## Problem details
Transcribe the data exactly. Leave nothing out.

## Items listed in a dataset

---+---

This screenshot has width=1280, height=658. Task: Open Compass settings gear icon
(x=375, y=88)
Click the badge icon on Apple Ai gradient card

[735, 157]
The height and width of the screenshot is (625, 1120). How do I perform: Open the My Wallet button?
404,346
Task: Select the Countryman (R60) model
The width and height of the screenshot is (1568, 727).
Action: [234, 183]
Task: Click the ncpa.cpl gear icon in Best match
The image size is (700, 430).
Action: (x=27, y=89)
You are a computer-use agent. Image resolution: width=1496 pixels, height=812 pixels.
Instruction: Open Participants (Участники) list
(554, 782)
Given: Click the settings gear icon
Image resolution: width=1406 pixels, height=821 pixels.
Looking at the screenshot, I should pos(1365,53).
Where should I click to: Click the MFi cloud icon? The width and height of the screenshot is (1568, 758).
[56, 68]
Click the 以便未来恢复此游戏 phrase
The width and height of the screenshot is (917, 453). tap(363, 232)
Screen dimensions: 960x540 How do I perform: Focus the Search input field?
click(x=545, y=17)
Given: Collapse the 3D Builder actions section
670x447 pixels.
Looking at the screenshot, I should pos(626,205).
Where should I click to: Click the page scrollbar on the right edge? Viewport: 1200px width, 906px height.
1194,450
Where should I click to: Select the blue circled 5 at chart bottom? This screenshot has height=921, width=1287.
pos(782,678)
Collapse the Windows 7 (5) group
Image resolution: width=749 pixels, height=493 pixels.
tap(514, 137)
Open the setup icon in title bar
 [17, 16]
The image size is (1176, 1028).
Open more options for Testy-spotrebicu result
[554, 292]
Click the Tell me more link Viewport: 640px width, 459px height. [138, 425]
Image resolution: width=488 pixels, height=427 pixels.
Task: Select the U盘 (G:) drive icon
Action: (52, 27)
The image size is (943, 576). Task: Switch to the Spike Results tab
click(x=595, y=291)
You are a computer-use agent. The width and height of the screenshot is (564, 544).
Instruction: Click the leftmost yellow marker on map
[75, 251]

---+---

## Answer to this exercise
This screenshot has width=1280, height=658. Task: Open Compass settings gear icon
(x=375, y=88)
Click the badge icon on Apple Ai gradient card

[735, 157]
The height and width of the screenshot is (625, 1120). How do I perform: Open the My Wallet button?
404,346
Task: Select the Countryman (R60) model
The width and height of the screenshot is (1568, 727).
Action: [234, 183]
Task: Click the ncpa.cpl gear icon in Best match
The image size is (700, 430).
Action: (x=27, y=89)
You are a computer-use agent. Image resolution: width=1496 pixels, height=812 pixels.
Instruction: Open Participants (Участники) list
(554, 782)
Given: Click the settings gear icon
Image resolution: width=1406 pixels, height=821 pixels.
Looking at the screenshot, I should pos(1365,53).
Where should I click to: Click the MFi cloud icon? The width and height of the screenshot is (1568, 758).
[56, 68]
Click the 以便未来恢复此游戏 phrase
The width and height of the screenshot is (917, 453). tap(363, 232)
Screen dimensions: 960x540 How do I perform: Focus the Search input field?
click(x=545, y=17)
Given: Collapse the 3D Builder actions section
670x447 pixels.
Looking at the screenshot, I should pos(626,205).
Where should I click to: Click the page scrollbar on the right edge? Viewport: 1200px width, 906px height.
1194,450
Where should I click to: Select the blue circled 5 at chart bottom? This screenshot has height=921, width=1287.
pos(782,678)
Collapse the Windows 7 (5) group
Image resolution: width=749 pixels, height=493 pixels.
tap(514, 137)
Open the setup icon in title bar
 [17, 16]
The image size is (1176, 1028).
Open more options for Testy-spotrebicu result
[554, 292]
Click the Tell me more link Viewport: 640px width, 459px height. [138, 425]
Image resolution: width=488 pixels, height=427 pixels.
Task: Select the U盘 (G:) drive icon
Action: (52, 27)
The image size is (943, 576). Task: Switch to the Spike Results tab
click(x=595, y=291)
You are a computer-use agent. The width and height of the screenshot is (564, 544).
Instruction: Click the leftmost yellow marker on map
[75, 251]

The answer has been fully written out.